ヒトリゴト~幸来(サラ)の読書暮らし~
Koala(心愛良)
第1話 目指せ!オシャレ料理女子。
オシャレ女子。
観葉植物が飾ってあって
クロスなんか敷いてあるテーブルに
オシャレな食器が並んで手作りお菓子...
平々凡々な日常を求める
32歳の幸来(サラ)は
ちょっと生活充実してます感のある
SNS投稿に何度も憧れて
何度も挫折する。
挫折してからの切り替えも慣れたもので
懲りずに挑戦する自分にも(はいはい、また始まった)と客観的な感情を毎回抱く。
一体どんな時間の使い方をしたら
こんな暮らしができるのか全くもって分からない。
お腹に入ったら一緒であるという考えである以上、
きっと一生真似できないのだが、諦めずに繰り返すのが
厄介な性格だ。
今日のご飯は何にしようか...
部屋の本棚に立っている赤い背の1冊が目に入った。
新しい部屋に越してきて、
家電がほぼない中でとりあえずトースターを確保した。
なぜなら1980円で安かったから。
図書館でわざわざ『トースターで出きるお菓子』的なレシピ本を探し、図書館の本は汚すと嫌なので図書カードで同じものを購入した。
料理中に何かをとばして悲鳴をあげる自分が容易にイメージできる。
レシピ本の中で一番材料費のかからなさそうなものから買い出し。本当はチーズケーキを作りたかったが、お財布のハードルが高かった。

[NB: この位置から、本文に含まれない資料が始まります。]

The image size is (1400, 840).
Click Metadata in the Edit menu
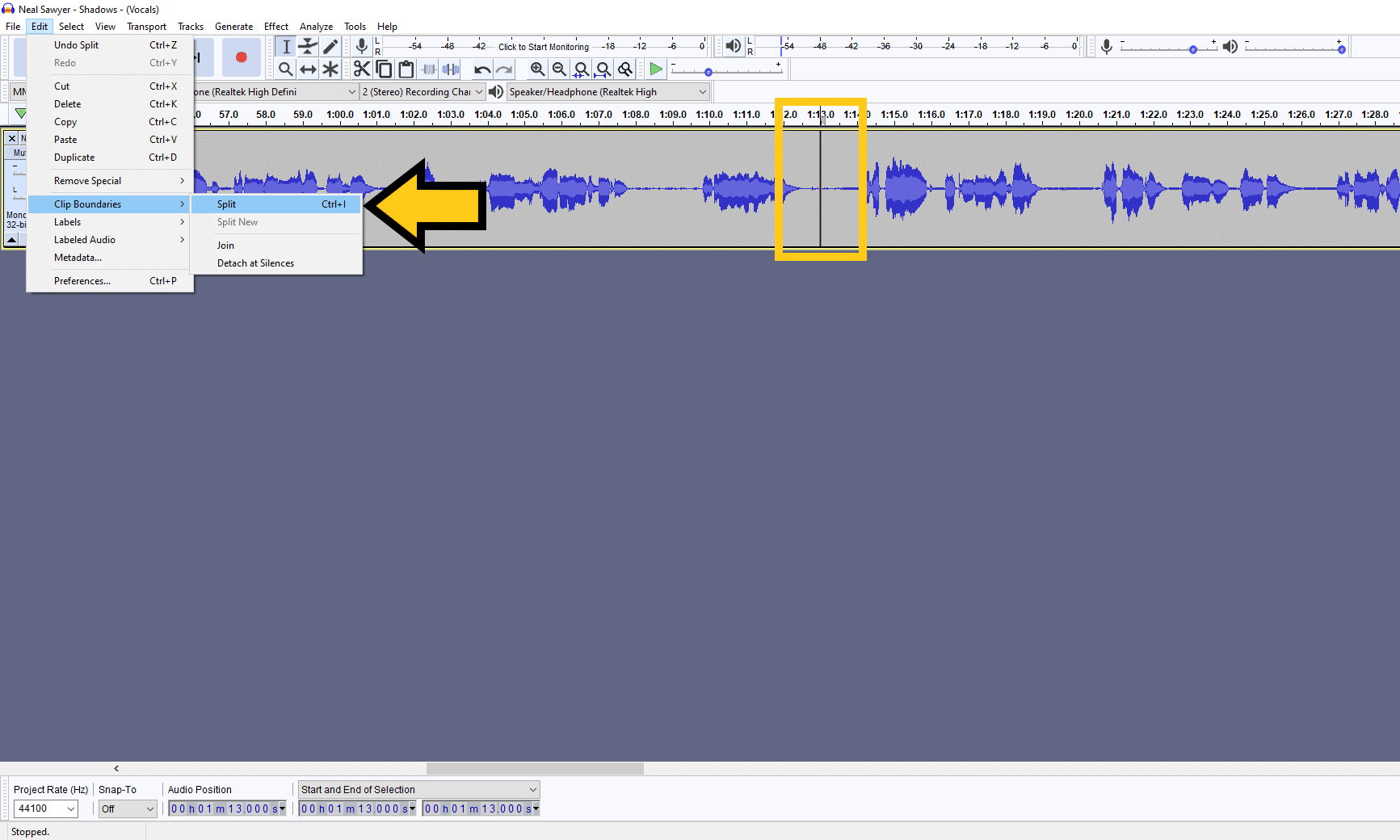[78, 257]
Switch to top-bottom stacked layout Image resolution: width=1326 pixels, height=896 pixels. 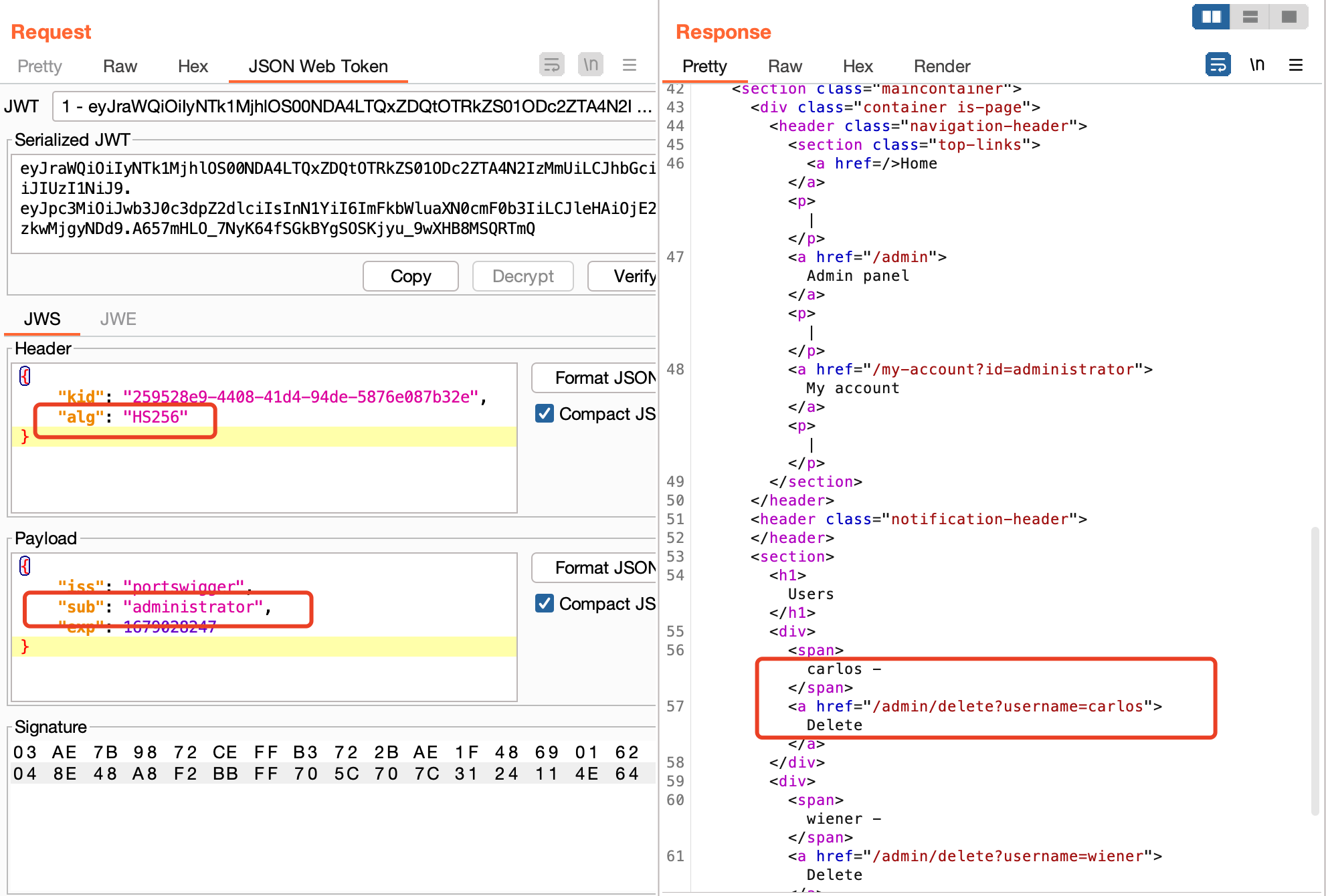tap(1250, 17)
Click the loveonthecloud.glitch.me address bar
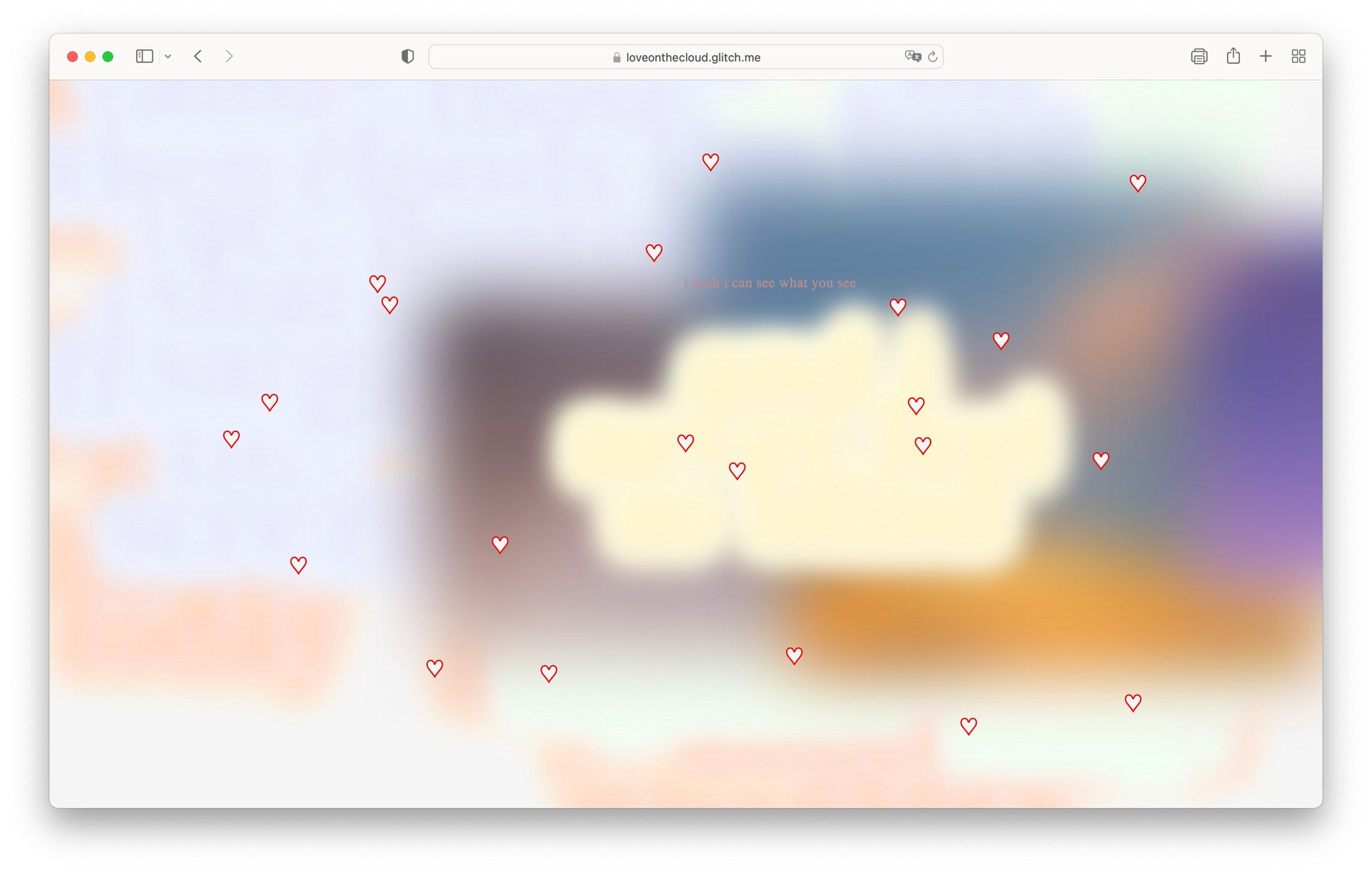The width and height of the screenshot is (1372, 873). [692, 57]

なんだかんだ揃えてる間に、冷蔵庫諸々譲り受けることができ格安で家の中が整った。
いざ、オシャレお菓子作り!
焼くまでの手つきは結構慣れたものでスムーズだ。(と、いっても市販のパイ生地を使ったパイだけど...)
自分の本だが、やっぱり汚すのが嫌で離れたとこに開く。
読んで、作業しているうちに本が閉じ、読んで、作業しているうちに本が閉じの繰り返し。
そんなことを繰り返しているうちにあとは焼くだけ。
どんなもんだと誰もいない部屋でどや顔をしてみる。
が、しかし...
待てども待てども焼けない。色がつかない。
なにか忘れたか?と思うが忘れてない。
コンセント入れてる!?自分がしそうなことを確認する。
考えて考えて考えて...1時間。
原因発覚。
またやった。
結果、大失敗。
そう、求める平々凡々な日常生活を
ハプニングだらけの日々に変える第一要因。
自分。
『トースターで出きるお菓子』
なんのためにトースター限定のレシピ本を探したんだ...
購入したトースターを使って料理するために買ったレシピ本のメニューを、譲り受けたオーブンレンジで疑うことなく温め続けていた自分に嫌気がさす。
チーズケーキにしなくて良かった...
そこだけ誉めよう。
とことん落ち込んだ後、
今度はジワジワと可笑しくなってきて
とことん爆笑。
これがいつもの一連の流れ。
慣れすぎて、こんなことでイラッとすることはない。
一度しか使われてないレシピ本は
いつかのために、今日も本棚で体力温存させている。
その いつか がやってくるのは一体いつか。。。